La plaza es llamada “del Rollo” porque, antaño, había una barbería que, en su entrada, era anunciada por uno de esos cilindros tricolores que advierten dónde ejercen los “sastres de barbas”.

Esta plaza está prácticamente abierta al norte por la calle Corredera y es alimentada por las brisas que corren desde el oeste y el suroeste en sendas calles que desembocan en ella. Al este, un arco centenario la separa de la Plaza Mayor de la ciudad y al sur, entre árboles mal podados, la bocana de la calle Nueva que trae, esta soleada tarde septembrina, la mezcolanza de un par de miles de festeros, organizados bajo el mando de los embajadores de la ciudad, que avanzan para conseguir por la fuerza de las armas (de las armas festeras) que sus tradiciones permanezcan intactas, pese a las recomendaciones de los expertos en pandemias, la cancelación de los festejos en la ciudad y la prohibición de celebrar los días grandes.

Una vez dentro de esta plaza, los exaltados se dan cuenta de su error táctico: todas las posibles salidas de la misma, excepto la que comunica con la plaza Mayor, están controladas por un ejército de antidisturbios bien entrenado para dejar tatuadas sus porras en las carnes de aquellos que no tengan intención de deponer sus armas, aunque estas sean meros juguetes festeros.

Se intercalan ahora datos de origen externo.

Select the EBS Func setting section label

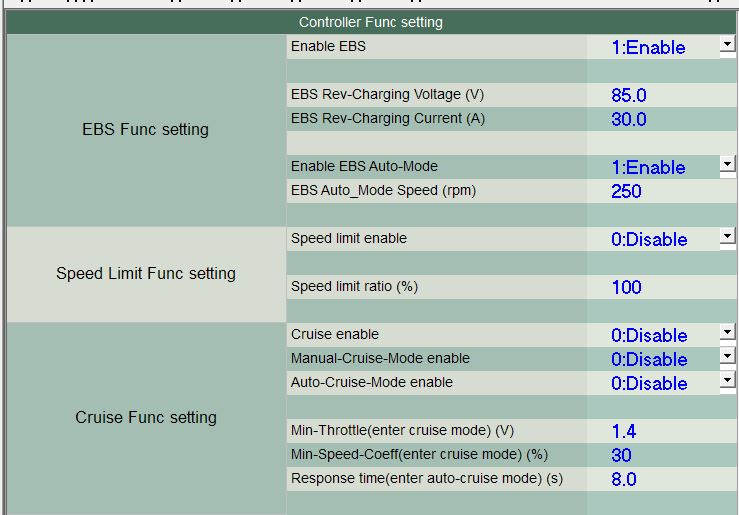click(x=145, y=130)
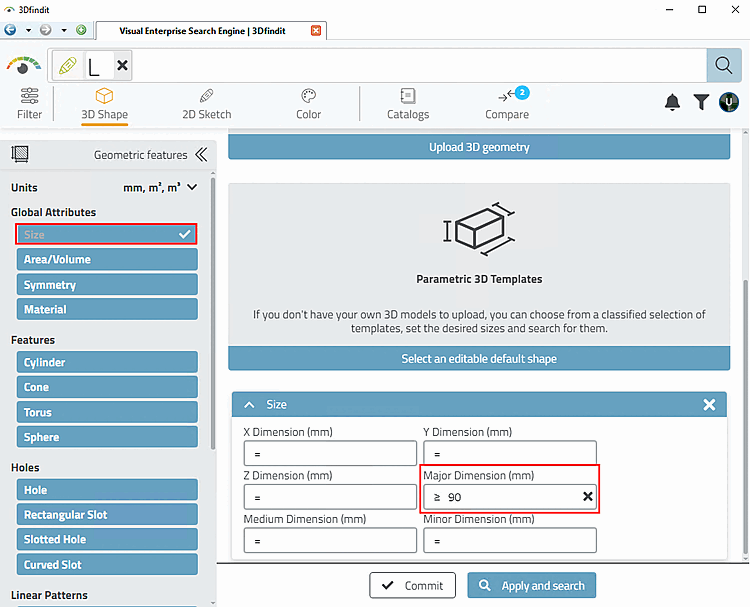Click the green pencil sketch icon
Image resolution: width=750 pixels, height=607 pixels.
pyautogui.click(x=68, y=66)
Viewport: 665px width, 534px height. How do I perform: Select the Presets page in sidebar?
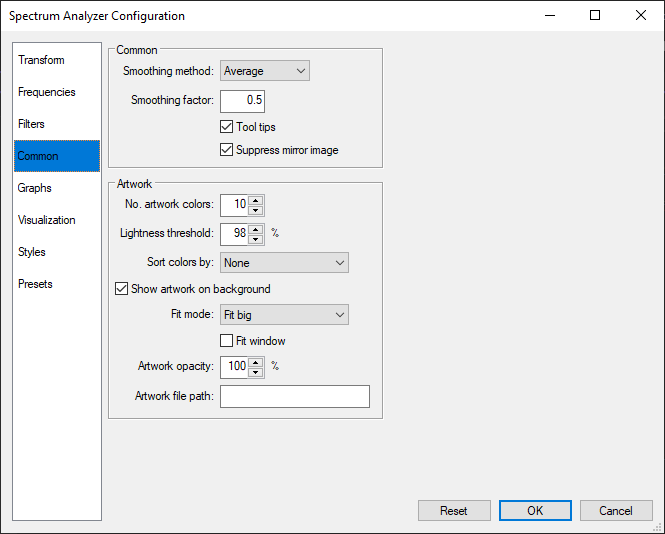(35, 284)
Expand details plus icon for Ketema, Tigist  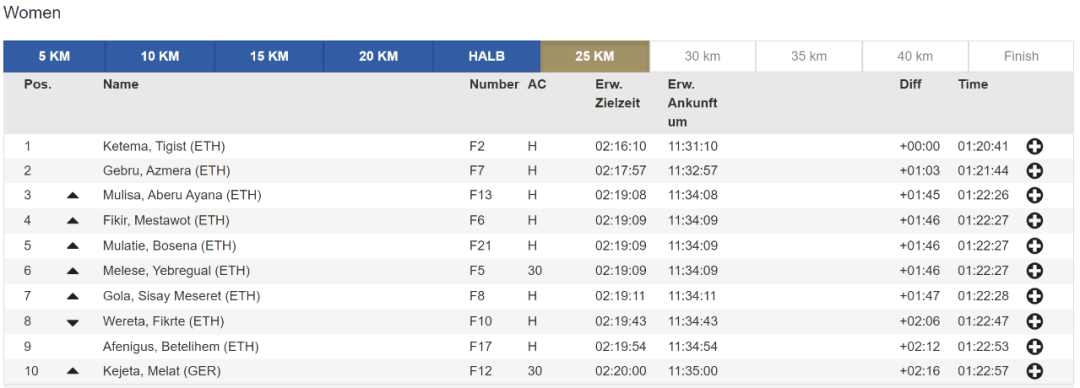[1034, 146]
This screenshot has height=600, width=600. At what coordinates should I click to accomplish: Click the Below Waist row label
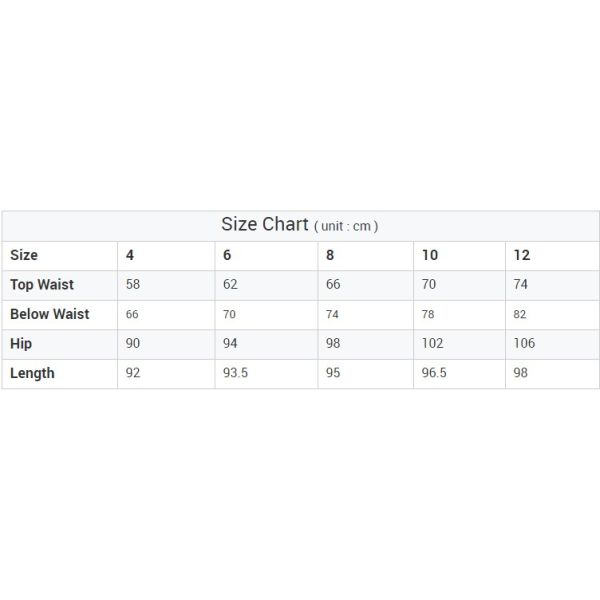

La retaguardia también es controlada por los agentes del Orden, que empujan a la muchedumbre hacia el arco que separa una plaza de la otra, donde uno a uno, son registrados, detenidos y, posteriormente, multados.

El camino de la delincuencia no conduce a ningún sitio saludable, pero el de la estupidez, amigo lector, lleva a una ruina ridícula y merecida.

No me hagan el fantoche, que ya habrá fiestas otros años.